### TASK DIRECTIONS
Take every line of the material below that includes the string "agent" and copy it out.
↓
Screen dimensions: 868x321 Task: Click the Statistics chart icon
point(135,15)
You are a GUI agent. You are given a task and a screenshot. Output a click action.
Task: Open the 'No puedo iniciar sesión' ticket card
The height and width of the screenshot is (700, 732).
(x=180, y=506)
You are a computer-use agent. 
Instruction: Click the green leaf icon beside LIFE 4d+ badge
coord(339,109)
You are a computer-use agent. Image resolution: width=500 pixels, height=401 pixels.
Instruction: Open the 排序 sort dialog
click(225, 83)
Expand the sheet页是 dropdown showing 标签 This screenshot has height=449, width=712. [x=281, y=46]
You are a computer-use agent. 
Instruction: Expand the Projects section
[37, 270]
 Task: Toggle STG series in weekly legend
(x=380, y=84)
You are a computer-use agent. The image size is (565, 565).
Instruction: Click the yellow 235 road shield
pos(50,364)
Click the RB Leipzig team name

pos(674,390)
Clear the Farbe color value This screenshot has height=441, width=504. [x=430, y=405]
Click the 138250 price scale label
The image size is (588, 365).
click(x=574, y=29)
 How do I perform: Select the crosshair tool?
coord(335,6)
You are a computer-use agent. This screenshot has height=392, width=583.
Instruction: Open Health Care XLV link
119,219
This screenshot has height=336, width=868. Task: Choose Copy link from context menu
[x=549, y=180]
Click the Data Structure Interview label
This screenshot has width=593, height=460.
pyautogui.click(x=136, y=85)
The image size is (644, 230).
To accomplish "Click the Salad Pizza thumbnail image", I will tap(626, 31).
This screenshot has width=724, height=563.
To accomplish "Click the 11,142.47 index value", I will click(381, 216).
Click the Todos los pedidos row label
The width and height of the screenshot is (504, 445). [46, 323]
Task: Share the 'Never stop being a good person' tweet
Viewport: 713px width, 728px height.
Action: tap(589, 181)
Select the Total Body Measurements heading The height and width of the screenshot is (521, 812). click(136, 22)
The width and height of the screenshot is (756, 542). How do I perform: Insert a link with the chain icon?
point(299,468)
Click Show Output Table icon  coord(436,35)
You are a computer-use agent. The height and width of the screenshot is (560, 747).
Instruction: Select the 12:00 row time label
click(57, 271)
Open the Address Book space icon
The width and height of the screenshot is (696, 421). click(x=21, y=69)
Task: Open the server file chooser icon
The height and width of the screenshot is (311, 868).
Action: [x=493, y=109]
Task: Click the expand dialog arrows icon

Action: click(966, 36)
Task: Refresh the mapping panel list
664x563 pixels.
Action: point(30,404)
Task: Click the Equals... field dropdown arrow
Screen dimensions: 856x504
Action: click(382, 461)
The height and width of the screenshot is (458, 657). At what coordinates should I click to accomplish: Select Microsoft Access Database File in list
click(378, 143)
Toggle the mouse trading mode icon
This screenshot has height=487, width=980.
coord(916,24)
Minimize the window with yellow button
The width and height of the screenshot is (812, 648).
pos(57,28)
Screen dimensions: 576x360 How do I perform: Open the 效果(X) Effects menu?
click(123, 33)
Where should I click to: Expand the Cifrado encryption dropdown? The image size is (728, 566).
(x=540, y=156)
↑
### RESPONSE TO THE TASK
You are a GUI agent. You are given a task and a screenshot. Output a click action.
You are a computer-use agent. 
You are a computer-use agent. Image resolution: width=500 pixels, height=401 pixels.
You are a computer-use agent. 
You are a computer-use agent. The image size is (565, 565).
You are a computer-use agent. This screenshot has height=392, width=583.
You are a computer-use agent. The height and width of the screenshot is (560, 747).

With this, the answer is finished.